Broadcast TV is under siege from three relentless forces. First, the advertising market that once funded prime-time glitz is fractured. Ad dollars now flow across a thousand streaming platforms, social apps, and user-generated content channels. A hit show no longer guarantees financial survival. A single drama costing $3–5 million per episode can’t justify itself to advertisers who barely notice linear ratings anymore.
Second, production costs are grotesquely bloated. Networks churn out hour-long dramas, daily talk shows, flashy reality programming — still pretending linear TV is in its golden age.
Meanwhile, audiences stream, scroll, and click elsewhere, consuming content tailored to their tastes on their own schedules. Networks are paying a fortune to reach viewers who increasingly ignore the broadcast signal and instead seek shorter clips on Instagram, TikTok, or YouTube. They stream, click, and scroll, consuming global content tailored to their schedules and tastes.
Third, regulatory pressure has become existential. Where the FCC once set guardrails, it now wields a whip. The suspension of Kimmel over political complaints shows how a single official can materially shape programming choices. Tech-native platforms — global, unbound, and lightly regulated — don’t face these risks.
Put it all together, and the broadcast model looks irrational. News survives longer because audiences still tune in for live coverage. Sports persist because you can’t pause a playoff game or skip a touchdown. But scripted entertainment? The math is already broken. Every dollar spent on a Kimmel-level show is a dollar spent in a shrinking pool of attention and revenue.
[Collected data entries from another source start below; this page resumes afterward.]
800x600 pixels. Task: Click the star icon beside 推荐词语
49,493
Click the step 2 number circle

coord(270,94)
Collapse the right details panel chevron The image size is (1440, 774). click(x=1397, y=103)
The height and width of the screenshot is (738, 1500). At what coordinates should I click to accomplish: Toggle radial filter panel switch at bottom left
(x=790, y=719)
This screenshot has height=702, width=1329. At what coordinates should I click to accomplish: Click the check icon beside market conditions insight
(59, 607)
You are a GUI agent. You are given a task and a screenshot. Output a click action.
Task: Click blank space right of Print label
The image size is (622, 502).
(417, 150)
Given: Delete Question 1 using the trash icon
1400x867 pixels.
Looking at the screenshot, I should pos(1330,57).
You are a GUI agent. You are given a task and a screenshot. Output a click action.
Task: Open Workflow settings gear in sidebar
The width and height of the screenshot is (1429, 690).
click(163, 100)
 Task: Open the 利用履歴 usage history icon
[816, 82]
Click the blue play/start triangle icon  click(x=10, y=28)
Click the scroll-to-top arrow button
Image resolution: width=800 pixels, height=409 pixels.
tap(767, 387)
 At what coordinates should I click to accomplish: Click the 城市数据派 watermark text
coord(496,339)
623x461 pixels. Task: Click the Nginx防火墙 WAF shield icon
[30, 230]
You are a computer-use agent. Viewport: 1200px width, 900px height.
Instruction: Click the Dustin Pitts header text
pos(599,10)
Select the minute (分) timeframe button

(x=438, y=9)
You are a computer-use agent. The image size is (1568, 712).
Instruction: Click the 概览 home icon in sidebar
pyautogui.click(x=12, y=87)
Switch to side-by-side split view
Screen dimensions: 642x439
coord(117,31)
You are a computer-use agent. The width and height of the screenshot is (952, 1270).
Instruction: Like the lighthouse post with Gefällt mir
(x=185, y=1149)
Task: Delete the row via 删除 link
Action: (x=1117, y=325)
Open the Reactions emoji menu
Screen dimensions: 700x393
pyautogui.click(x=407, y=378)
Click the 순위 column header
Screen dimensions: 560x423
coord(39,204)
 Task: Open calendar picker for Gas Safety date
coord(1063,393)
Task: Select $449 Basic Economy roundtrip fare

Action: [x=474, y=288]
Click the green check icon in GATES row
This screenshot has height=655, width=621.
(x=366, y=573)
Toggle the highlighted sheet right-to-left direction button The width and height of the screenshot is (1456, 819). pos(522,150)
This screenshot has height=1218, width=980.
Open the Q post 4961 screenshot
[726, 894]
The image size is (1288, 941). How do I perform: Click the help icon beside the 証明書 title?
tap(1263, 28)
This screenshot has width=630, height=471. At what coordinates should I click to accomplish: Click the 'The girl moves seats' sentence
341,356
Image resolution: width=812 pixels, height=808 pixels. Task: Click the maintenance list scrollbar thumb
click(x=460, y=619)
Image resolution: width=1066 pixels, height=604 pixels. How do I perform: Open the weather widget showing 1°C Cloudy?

Networks can pivot. Peacock, Paramount+, Hulu—they can chase audiences where they actually live. But most are still dragging their feet, clinging to over-the-air signals and legacy habits. Every politically charged fine, every regulatory threat, every ratings dip is a reminder: Linear TV is a shrinking island in a global ocean of screens.
The Kimmel suspension is more than a scandal; it’s a structural collapse in motion. Entertainment programming is already migrating to streaming. Over-the-air TV is limping along with news, sports, and local content. Networks may linger for another decade, but they are running a business that increasingly defies logic.
The real question isn’t if broadcast TV dies — it’s whether executives will admit it before the model collapses completely.
This is an opinion piece. The views expressed in this article are those of just the author.